原核表达最常见的12个问题解析

摘要:根据各个原核表达研究者所提出的问题,我们就原核蛋白表达纯化进行了扼要的总结。

我不知道我的蛋白它有什么特性及其结构?

  1. 首先,你要确定一件事,那就是这几个蛋白质有人研究过没有 ?还是最新发现的蛋白质?如果没有人研究过,那就得用先测部分氨基酸,然后设计引物克隆了。
  2. 如果有人研究过,那就好了可以根据软件来预测。如有swiss—pdb软件,但这个是要有氨基酸序列,知道基因序列,可以在ncbi上进行blastx,得到蛋白。

如何选择蛋白表达宿主菌?

原核系统和真核细胞偏爱的密码子有不同,因此,在用原核系统表达真核基因的时候,真核基因中的一些密码子对于原核细胞来说可能是稀有密码子,从而导致表达效率和表达水平很低。一般选择菌主可看下表:

原核表达现象 建议尝试菌株
蛋白不表达 蛋白为毒蛋白 BL21(DE3)pLysS
序列含有稀有密码子 Rosetta(DE3)
BL21(DE3)-CodonPlus(DE3)
蛋白表达不理想 蛋白明显降解 BL21(DE3)-CodonPlus(DE3)
蛋白表达为包涵体 OrigamiB(DE3) (不能用于具有卡那霉素抗性质粒的表达)
分子伴侣:ESL、KJE.
二硫键错误折叠 OrigamiB (DE3) Shuffle T7
(不能用于具有卡那霉素抗性质粒的表达)
过高的本底表达 BL21(DE3)pLysS

质粒测序正确,蛋白无法表达

  1. 分析一下稀有密码子,如果比较多,可以尝试rosetta(DE3)
  2. 可能是基因本身的问题。RNA3’的特殊结构可能导致转录出现问题,这种情况可以尝试融合表达,譬如pET-32a。
  3. 也许是表达量太低,也可以试一下western blot,定性的检测一下。

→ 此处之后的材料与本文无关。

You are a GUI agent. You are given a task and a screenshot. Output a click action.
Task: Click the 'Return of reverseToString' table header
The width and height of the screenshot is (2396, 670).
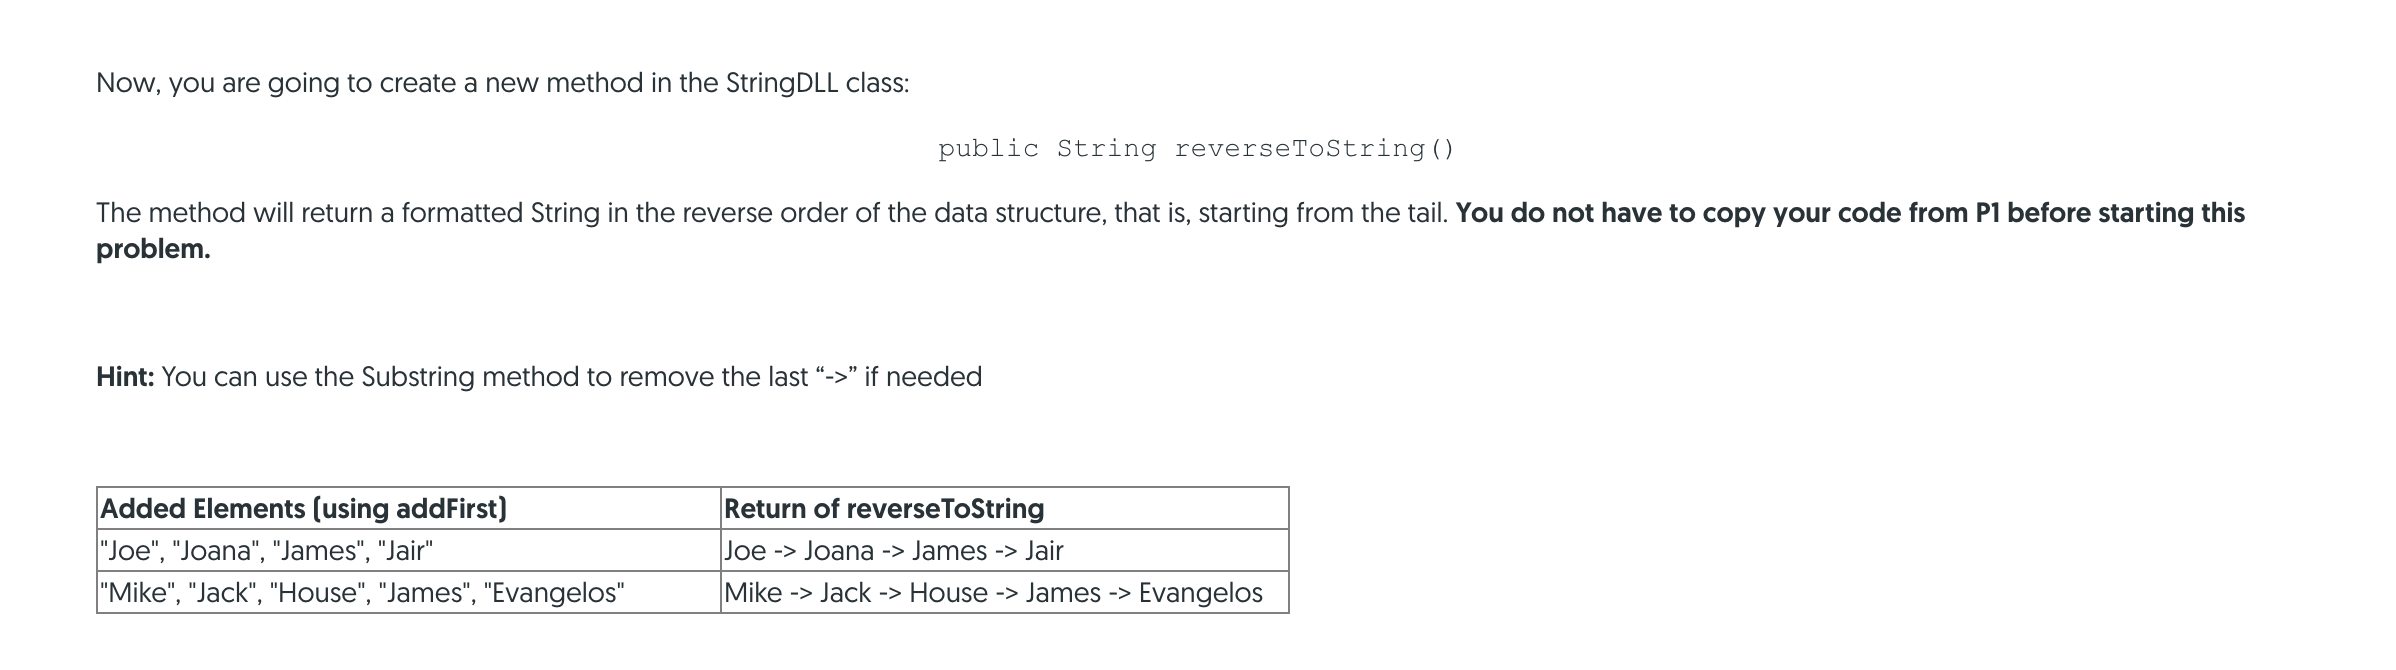click(x=1004, y=508)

如果IPTG诱导后细胞停止了生长,是不是表示细胞死了?

T7 RNA聚合酶非常活跃,T7转录和翻译信号极强,因此,一旦诱导,细胞的主要生理活动都向着目的蛋白表达的方面转化。在通常情况下,细胞将停止生长,形成克隆的能力大大降低,但并未死亡。菌落形成试验可以用来检测表达系统的性能。也有一些例外情况,例如特别的目的基因以及一些极为严紧的载体/宿主菌组合 (比如含有pLysE的宿主菌)等,这时在诱导后菌落还是会继续生长。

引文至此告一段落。